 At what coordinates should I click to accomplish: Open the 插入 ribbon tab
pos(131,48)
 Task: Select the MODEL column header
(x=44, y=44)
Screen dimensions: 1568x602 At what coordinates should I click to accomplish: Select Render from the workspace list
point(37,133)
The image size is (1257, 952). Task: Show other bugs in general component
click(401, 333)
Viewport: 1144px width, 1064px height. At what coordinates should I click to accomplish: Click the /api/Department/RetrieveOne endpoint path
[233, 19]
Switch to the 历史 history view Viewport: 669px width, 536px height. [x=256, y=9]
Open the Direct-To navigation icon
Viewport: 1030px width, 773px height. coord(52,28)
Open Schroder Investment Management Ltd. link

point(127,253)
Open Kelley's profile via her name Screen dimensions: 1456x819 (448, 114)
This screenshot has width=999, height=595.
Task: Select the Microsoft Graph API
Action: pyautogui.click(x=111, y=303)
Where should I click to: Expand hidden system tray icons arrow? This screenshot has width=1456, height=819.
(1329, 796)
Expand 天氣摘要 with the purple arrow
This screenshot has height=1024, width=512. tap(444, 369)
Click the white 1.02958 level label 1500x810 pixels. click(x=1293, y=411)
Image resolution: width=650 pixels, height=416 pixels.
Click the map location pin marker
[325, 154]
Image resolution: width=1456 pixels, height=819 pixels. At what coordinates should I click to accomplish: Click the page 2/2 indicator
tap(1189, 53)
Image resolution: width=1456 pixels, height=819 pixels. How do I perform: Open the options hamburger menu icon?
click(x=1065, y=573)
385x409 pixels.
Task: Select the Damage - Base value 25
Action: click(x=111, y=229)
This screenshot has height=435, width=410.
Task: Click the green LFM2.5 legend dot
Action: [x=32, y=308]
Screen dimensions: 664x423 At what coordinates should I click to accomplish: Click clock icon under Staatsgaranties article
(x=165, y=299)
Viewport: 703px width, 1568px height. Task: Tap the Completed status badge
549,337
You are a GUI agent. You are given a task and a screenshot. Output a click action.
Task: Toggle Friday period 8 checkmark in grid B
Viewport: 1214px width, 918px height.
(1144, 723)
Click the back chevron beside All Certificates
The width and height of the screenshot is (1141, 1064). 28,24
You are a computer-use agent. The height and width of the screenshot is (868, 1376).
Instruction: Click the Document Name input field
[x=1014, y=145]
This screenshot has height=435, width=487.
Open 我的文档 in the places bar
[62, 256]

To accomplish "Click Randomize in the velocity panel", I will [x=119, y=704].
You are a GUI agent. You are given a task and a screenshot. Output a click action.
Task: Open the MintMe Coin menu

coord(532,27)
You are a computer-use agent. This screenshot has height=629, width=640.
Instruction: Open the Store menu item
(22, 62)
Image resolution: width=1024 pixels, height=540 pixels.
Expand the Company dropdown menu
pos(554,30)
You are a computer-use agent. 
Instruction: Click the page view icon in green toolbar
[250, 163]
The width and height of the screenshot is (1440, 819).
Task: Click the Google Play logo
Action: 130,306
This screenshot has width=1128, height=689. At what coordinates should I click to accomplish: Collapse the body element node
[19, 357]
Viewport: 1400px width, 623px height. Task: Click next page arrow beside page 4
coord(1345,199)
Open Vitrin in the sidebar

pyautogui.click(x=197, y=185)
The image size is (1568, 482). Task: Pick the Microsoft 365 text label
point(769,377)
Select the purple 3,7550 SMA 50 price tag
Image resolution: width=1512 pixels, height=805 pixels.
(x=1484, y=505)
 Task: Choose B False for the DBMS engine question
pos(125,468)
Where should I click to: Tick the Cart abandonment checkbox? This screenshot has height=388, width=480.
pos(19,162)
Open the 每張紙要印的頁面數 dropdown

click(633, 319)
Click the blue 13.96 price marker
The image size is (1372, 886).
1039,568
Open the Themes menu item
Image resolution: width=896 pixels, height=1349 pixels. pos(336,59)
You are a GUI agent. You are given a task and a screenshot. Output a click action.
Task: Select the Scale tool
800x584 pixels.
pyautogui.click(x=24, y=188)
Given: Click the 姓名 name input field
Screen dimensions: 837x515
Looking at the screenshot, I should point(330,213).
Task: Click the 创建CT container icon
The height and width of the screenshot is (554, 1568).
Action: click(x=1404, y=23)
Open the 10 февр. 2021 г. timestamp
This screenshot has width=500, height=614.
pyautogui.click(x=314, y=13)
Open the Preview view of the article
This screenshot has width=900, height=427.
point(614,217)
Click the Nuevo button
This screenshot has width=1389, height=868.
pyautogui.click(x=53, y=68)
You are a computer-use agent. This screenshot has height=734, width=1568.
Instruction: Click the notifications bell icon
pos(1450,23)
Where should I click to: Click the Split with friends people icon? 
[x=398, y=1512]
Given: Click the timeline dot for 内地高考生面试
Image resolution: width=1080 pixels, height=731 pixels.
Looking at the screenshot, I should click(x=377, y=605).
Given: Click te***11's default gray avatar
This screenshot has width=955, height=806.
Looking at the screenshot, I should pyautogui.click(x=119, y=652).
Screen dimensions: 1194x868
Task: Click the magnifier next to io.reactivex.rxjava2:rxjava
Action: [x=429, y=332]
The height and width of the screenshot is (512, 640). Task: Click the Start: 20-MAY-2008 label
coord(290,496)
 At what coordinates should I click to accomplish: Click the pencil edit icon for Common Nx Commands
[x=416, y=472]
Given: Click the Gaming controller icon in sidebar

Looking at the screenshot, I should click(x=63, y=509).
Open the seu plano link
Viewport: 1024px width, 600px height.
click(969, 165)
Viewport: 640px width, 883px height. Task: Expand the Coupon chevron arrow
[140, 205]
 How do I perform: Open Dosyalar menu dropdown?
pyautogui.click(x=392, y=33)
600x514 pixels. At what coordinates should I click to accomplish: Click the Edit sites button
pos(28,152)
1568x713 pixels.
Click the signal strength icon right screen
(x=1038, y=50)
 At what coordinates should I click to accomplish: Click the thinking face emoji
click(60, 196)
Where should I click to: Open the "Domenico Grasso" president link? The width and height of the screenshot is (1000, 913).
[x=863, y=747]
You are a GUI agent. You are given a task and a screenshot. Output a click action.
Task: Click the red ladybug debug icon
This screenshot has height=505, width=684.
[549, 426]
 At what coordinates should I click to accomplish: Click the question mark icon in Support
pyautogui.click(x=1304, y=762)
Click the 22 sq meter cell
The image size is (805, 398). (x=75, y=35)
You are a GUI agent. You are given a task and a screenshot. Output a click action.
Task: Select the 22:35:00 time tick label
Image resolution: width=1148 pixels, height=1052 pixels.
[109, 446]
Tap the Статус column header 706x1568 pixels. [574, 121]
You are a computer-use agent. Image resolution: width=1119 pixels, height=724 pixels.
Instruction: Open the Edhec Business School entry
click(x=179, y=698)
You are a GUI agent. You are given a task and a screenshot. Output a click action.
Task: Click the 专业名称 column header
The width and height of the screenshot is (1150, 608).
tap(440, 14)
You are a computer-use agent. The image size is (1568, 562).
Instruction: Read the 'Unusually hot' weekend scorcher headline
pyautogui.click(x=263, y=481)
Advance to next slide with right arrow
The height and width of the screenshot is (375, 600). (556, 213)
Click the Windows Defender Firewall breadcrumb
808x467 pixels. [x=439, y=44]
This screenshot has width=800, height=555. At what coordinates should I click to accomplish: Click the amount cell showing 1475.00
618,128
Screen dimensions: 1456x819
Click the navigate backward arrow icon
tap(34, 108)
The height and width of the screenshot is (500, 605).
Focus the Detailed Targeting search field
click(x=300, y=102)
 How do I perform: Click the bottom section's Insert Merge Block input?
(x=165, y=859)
====================
**Your goal**. Can you render all the entries above as a numbered list, with the blank lines dropped?

**Problem solution**.
1.  At what coordinates should I click to accomplish: Open the 插入 ribbon tab
2. pos(131,48)
3.  Task: Select the MODEL column header
4. (x=44, y=44)
5. Screen dimensions: 1568x602 At what coordinates should I click to accomplish: Select Render from the workspace list
6. point(37,133)
7. The image size is (1257, 952). Task: Show other bugs in general component
8. click(401, 333)
9. Viewport: 1144px width, 1064px height. At what coordinates should I click to accomplish: Click the /api/Department/RetrieveOne endpoint path
10. [233, 19]
11. Switch to the 历史 history view Viewport: 669px width, 536px height. [x=256, y=9]
12. Open the Direct-To navigation icon
13. Viewport: 1030px width, 773px height. coord(52,28)
14. Open Schroder Investment Management Ltd. link
15. point(127,253)
16. Open Kelley's profile via her name Screen dimensions: 1456x819 (448, 114)
17. This screenshot has width=999, height=595.
18. Task: Select the Microsoft Graph API
19. Action: pyautogui.click(x=111, y=303)
20. Where should I click to: Expand hidden system tray icons arrow? This screenshot has width=1456, height=819.
21. (1329, 796)
22. Expand 天氣摘要 with the purple arrow
23. This screenshot has height=1024, width=512. tap(444, 369)
24. Click the white 1.02958 level label 1500x810 pixels. click(x=1293, y=411)
25. Image resolution: width=650 pixels, height=416 pixels.
26. Click the map location pin marker
27. [325, 154]
28. Image resolution: width=1456 pixels, height=819 pixels. At what coordinates should I click to accomplish: Click the page 2/2 indicator
29. tap(1189, 53)
30. Image resolution: width=1456 pixels, height=819 pixels. How do I perform: Open the options hamburger menu icon?
31. click(x=1065, y=573)
32. 385x409 pixels.
33. Task: Select the Damage - Base value 25
34. Action: click(x=111, y=229)
35. This screenshot has height=435, width=410.
36. Task: Click the green LFM2.5 legend dot
37. Action: [x=32, y=308]
38. Screen dimensions: 664x423 At what coordinates should I click to accomplish: Click clock icon under Staatsgaranties article
39. (x=165, y=299)
40. Viewport: 703px width, 1568px height. Task: Tap the Completed status badge
41. 549,337
42. You are a GUI agent. You are given a task and a screenshot. Output a click action.
43. Task: Toggle Friday period 8 checkmark in grid B
44. Viewport: 1214px width, 918px height.
45. (1144, 723)
46. Click the back chevron beside All Certificates
47. The width and height of the screenshot is (1141, 1064). 28,24
48. You are a computer-use agent. The height and width of the screenshot is (868, 1376).
49. Instruction: Click the Document Name input field
50. [x=1014, y=145]
51. This screenshot has height=435, width=487.
52. Open 我的文档 in the places bar
53. [62, 256]
54. To accomplish "Click Randomize in the velocity panel", I will [x=119, y=704].
55. You are a GUI agent. You are given a task and a screenshot. Output a click action.
56. Task: Open the MintMe Coin menu
57. coord(532,27)
58. You are a computer-use agent. This screenshot has height=629, width=640.
59. Instruction: Open the Store menu item
60. (22, 62)
61. Image resolution: width=1024 pixels, height=540 pixels.
62. Expand the Company dropdown menu
63. pos(554,30)
64. You are a computer-use agent. 
65. Instruction: Click the page view icon in green toolbar
66. [250, 163]
67. The width and height of the screenshot is (1440, 819).
68. Task: Click the Google Play logo
69. Action: 130,306
70. This screenshot has width=1128, height=689. At what coordinates should I click to accomplish: Collapse the body element node
71. [19, 357]
72. Viewport: 1400px width, 623px height. Task: Click next page arrow beside page 4
73. coord(1345,199)
74. Open Vitrin in the sidebar
75. pyautogui.click(x=197, y=185)
76. The image size is (1568, 482). Task: Pick the Microsoft 365 text label
77. point(769,377)
78. Select the purple 3,7550 SMA 50 price tag
79. Image resolution: width=1512 pixels, height=805 pixels.
80. (x=1484, y=505)
81.  Task: Choose B False for the DBMS engine question
82. pos(125,468)
83. Where should I click to: Tick the Cart abandonment checkbox? This screenshot has height=388, width=480.
84. pos(19,162)
85. Open the 每張紙要印的頁面數 dropdown
86. click(633, 319)
87. Click the blue 13.96 price marker
88. The image size is (1372, 886).
89. 1039,568
90. Open the Themes menu item
91. Image resolution: width=896 pixels, height=1349 pixels. pos(336,59)
92. You are a GUI agent. You are given a task and a screenshot. Output a click action.
93. Task: Select the Scale tool
94. 800x584 pixels.
95. pyautogui.click(x=24, y=188)
96. Given: Click the 姓名 name input field
97. Screen dimensions: 837x515
98. Looking at the screenshot, I should point(330,213).
99. Task: Click the 创建CT container icon
100. The height and width of the screenshot is (554, 1568).
101. Action: click(x=1404, y=23)
102. Open the 10 февр. 2021 г. timestamp
103. This screenshot has width=500, height=614.
104. pyautogui.click(x=314, y=13)
105. Open the Preview view of the article
106. This screenshot has width=900, height=427.
107. point(614,217)
108. Click the Nuevo button
109. This screenshot has width=1389, height=868.
110. pyautogui.click(x=53, y=68)
111. You are a computer-use agent. This screenshot has height=734, width=1568.
112. Instruction: Click the notifications bell icon
113. pos(1450,23)
114. Where should I click to: Click the Split with friends people icon? 
115. [x=398, y=1512]
116. Given: Click the timeline dot for 内地高考生面试
117. Image resolution: width=1080 pixels, height=731 pixels.
118. Looking at the screenshot, I should click(x=377, y=605).
119. Given: Click te***11's default gray avatar
120. This screenshot has width=955, height=806.
121. Looking at the screenshot, I should pyautogui.click(x=119, y=652).
122. Screen dimensions: 1194x868
123. Task: Click the magnifier next to io.reactivex.rxjava2:rxjava
124. Action: [x=429, y=332]
125. The height and width of the screenshot is (512, 640). Task: Click the Start: 20-MAY-2008 label
126. coord(290,496)
127.  At what coordinates should I click to accomplish: Click the pencil edit icon for Common Nx Commands
128. [x=416, y=472]
129. Given: Click the Gaming controller icon in sidebar
130. Looking at the screenshot, I should click(x=63, y=509).
131. Open the seu plano link
132. Viewport: 1024px width, 600px height.
133. click(969, 165)
134. Viewport: 640px width, 883px height. Task: Expand the Coupon chevron arrow
135. [140, 205]
136.  How do I perform: Open Dosyalar menu dropdown?
137. pyautogui.click(x=392, y=33)
138. 600x514 pixels. At what coordinates should I click to accomplish: Click the Edit sites button
139. pos(28,152)
140. 1568x713 pixels.
141. Click the signal strength icon right screen
142. (x=1038, y=50)
143.  At what coordinates should I click to accomplish: Click the thinking face emoji
144. click(60, 196)
145. Where should I click to: Open the "Domenico Grasso" president link? The width and height of the screenshot is (1000, 913).
146. [x=863, y=747]
147. You are a GUI agent. You are given a task and a screenshot. Output a click action.
148. Task: Click the red ladybug debug icon
149. This screenshot has height=505, width=684.
150. [549, 426]
151.  At what coordinates should I click to accomplish: Click the question mark icon in Support
152. pyautogui.click(x=1304, y=762)
153. Click the 22 sq meter cell
154. The image size is (805, 398). (x=75, y=35)
155. You are a GUI agent. You are given a task and a screenshot. Output a click action.
156. Task: Select the 22:35:00 time tick label
157. Image resolution: width=1148 pixels, height=1052 pixels.
158. [109, 446]
159. Tap the Статус column header 706x1568 pixels. [574, 121]
160. You are a computer-use agent. Image resolution: width=1119 pixels, height=724 pixels.
161. Instruction: Open the Edhec Business School entry
162. click(x=179, y=698)
163. You are a GUI agent. You are given a task and a screenshot. Output a click action.
164. Task: Click the 专业名称 column header
165. The width and height of the screenshot is (1150, 608).
166. tap(440, 14)
167. You are a computer-use agent. The image size is (1568, 562).
168. Instruction: Read the 'Unusually hot' weekend scorcher headline
169. pyautogui.click(x=263, y=481)
170. Advance to next slide with right arrow
171. The height and width of the screenshot is (375, 600). (556, 213)
172. Click the Windows Defender Firewall breadcrumb
173. 808x467 pixels. [x=439, y=44]
174. This screenshot has width=800, height=555. At what coordinates should I click to accomplish: Click the amount cell showing 1475.00
175. 618,128
176. Screen dimensions: 1456x819
177. Click the navigate backward arrow icon
178. tap(34, 108)
179. The height and width of the screenshot is (500, 605).
180. Focus the Detailed Targeting search field
181. click(x=300, y=102)
182.  How do I perform: Click the bottom section's Insert Merge Block input?
183. (x=165, y=859)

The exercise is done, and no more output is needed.